→ Work item: Filter the records for "will" and keep each line that has it.

→ Saved data entries:
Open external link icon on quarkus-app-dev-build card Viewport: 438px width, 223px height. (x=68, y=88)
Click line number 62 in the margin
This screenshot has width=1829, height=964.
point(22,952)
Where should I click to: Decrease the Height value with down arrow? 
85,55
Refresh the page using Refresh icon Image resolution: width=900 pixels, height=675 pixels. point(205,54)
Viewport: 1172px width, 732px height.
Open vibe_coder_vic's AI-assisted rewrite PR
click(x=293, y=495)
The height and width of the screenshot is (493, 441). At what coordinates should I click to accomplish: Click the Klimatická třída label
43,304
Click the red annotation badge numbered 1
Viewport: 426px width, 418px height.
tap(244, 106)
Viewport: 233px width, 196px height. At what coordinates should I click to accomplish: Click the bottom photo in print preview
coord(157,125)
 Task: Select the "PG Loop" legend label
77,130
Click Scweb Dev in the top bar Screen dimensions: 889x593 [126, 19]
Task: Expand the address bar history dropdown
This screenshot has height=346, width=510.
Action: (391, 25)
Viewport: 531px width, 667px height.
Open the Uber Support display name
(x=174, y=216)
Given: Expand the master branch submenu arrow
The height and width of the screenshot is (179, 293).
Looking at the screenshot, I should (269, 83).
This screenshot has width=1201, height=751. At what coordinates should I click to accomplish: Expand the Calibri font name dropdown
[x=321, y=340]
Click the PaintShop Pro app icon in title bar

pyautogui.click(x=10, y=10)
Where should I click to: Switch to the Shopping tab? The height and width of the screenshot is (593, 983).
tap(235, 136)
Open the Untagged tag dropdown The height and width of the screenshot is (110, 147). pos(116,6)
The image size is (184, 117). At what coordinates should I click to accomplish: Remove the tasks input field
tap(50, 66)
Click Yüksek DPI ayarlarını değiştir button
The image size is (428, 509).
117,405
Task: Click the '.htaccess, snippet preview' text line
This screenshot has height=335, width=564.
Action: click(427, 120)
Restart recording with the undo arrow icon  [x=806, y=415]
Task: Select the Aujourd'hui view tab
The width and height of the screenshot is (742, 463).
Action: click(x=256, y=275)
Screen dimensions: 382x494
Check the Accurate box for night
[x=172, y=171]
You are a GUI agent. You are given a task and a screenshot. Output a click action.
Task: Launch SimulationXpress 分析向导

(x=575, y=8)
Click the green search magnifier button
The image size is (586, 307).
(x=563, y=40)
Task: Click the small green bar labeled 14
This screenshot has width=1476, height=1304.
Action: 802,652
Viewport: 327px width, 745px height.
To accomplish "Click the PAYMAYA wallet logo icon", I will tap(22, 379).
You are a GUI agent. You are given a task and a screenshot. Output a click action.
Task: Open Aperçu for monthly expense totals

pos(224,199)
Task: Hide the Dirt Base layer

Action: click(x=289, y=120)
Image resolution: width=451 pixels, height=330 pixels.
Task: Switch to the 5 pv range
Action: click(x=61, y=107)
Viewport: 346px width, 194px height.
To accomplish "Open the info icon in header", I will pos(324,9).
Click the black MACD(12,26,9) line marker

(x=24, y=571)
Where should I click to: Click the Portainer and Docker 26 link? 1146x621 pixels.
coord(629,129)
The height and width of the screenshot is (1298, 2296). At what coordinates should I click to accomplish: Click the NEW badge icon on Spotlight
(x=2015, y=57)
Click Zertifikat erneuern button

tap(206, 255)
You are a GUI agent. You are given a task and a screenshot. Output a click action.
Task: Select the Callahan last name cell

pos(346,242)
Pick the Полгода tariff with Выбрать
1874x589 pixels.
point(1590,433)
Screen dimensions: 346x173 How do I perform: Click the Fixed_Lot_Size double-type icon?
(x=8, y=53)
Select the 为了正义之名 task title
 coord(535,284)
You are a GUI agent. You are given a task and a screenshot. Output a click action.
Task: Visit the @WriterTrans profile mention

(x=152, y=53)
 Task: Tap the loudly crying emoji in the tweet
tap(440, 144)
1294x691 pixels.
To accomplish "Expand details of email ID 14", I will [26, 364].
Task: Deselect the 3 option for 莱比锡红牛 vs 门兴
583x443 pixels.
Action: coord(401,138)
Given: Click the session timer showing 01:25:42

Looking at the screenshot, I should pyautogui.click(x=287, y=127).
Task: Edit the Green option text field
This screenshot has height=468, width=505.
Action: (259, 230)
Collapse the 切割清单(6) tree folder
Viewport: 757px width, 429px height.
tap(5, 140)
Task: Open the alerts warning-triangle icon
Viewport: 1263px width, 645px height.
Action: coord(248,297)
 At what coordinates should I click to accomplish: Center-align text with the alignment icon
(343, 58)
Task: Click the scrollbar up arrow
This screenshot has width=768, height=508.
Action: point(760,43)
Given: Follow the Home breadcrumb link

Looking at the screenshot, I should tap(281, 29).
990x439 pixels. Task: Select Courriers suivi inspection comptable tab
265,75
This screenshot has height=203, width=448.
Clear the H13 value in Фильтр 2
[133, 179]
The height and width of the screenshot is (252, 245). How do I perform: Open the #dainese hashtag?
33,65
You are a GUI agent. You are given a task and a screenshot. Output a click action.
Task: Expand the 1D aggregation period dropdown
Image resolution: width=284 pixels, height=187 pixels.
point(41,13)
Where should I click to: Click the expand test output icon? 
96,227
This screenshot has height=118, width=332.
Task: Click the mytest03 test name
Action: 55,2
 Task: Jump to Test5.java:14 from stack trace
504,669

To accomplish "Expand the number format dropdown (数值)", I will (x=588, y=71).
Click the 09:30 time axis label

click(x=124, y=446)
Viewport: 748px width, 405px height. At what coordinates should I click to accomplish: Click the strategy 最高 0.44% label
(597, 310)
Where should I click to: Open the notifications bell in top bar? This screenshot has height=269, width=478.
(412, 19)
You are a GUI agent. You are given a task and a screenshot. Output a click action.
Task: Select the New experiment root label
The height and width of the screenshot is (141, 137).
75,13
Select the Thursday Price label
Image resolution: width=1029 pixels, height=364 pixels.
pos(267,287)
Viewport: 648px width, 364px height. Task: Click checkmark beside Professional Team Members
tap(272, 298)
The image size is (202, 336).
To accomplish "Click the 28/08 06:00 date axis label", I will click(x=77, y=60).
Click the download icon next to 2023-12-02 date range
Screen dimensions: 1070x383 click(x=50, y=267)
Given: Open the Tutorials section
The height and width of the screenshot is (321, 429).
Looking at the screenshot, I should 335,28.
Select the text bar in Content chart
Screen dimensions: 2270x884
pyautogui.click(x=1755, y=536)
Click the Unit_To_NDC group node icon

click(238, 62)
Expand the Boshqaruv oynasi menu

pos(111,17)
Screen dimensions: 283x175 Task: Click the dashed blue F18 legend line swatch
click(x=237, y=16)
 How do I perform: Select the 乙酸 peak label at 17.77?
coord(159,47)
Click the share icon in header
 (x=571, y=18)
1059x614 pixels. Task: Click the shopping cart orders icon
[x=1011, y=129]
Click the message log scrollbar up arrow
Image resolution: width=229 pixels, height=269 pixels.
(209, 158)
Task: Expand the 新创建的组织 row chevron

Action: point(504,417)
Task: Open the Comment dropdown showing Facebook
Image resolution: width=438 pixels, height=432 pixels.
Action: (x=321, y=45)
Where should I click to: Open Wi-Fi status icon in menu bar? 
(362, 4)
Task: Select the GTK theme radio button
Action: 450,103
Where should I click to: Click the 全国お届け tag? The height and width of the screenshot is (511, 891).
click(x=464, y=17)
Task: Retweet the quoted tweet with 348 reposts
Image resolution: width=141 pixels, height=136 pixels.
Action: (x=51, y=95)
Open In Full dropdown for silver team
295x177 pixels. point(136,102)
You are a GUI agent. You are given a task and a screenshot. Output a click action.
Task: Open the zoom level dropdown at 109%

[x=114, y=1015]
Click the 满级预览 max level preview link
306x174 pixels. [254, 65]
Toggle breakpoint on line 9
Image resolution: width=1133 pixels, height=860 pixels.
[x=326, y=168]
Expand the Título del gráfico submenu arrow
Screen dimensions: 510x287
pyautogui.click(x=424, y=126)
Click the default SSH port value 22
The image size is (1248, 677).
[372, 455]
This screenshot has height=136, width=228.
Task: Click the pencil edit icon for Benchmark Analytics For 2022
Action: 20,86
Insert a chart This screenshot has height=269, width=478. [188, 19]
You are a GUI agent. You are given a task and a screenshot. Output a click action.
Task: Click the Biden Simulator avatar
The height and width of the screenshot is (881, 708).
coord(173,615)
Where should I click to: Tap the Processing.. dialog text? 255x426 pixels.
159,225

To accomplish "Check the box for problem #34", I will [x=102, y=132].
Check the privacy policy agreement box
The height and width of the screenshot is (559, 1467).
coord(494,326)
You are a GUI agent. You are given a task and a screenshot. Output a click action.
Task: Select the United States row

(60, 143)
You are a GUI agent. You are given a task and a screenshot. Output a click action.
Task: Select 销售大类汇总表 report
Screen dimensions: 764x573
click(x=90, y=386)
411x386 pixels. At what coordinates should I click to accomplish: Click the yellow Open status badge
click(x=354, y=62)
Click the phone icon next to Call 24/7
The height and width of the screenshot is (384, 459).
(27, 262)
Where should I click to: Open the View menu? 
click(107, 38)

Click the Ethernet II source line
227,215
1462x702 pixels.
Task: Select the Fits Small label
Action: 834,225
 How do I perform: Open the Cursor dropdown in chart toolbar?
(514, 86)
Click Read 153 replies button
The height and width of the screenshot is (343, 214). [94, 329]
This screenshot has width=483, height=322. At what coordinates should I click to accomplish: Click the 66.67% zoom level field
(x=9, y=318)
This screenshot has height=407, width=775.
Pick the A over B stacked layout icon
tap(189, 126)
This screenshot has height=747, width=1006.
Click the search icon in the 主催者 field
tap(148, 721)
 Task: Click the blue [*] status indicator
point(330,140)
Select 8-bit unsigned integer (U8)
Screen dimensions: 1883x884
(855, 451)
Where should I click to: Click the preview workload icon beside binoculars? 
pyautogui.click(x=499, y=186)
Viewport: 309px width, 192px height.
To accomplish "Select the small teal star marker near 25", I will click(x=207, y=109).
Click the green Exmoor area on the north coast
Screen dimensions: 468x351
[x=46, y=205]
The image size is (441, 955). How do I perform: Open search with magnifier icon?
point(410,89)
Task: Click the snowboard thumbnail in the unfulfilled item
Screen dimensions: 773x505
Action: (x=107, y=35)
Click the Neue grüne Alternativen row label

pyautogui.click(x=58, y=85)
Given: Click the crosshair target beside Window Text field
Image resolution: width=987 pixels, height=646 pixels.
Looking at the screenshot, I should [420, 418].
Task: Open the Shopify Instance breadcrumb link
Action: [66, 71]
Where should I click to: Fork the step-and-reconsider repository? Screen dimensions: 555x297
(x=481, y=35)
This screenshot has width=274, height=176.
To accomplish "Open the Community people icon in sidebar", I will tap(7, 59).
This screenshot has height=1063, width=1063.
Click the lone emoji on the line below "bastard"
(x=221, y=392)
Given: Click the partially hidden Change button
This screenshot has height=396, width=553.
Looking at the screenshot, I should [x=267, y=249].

→ Response to the exercise:
To accomplish "Click the PAYMAYA wallet logo icon", I will tap(22, 379).
To accomplish "Open the info icon in header", I will pos(324,9).
To accomplish "Expand details of email ID 14", I will [26, 364].
To accomplish "Expand the number format dropdown (数值)", I will (x=588, y=71).
To accomplish "Click the 28/08 06:00 date axis label", I will click(x=77, y=60).
To accomplish "Check the box for problem #34", I will [x=102, y=132].
To accomplish "Select the small teal star marker near 25", I will click(x=207, y=109).
To accomplish "Open the Community people icon in sidebar", I will tap(7, 59).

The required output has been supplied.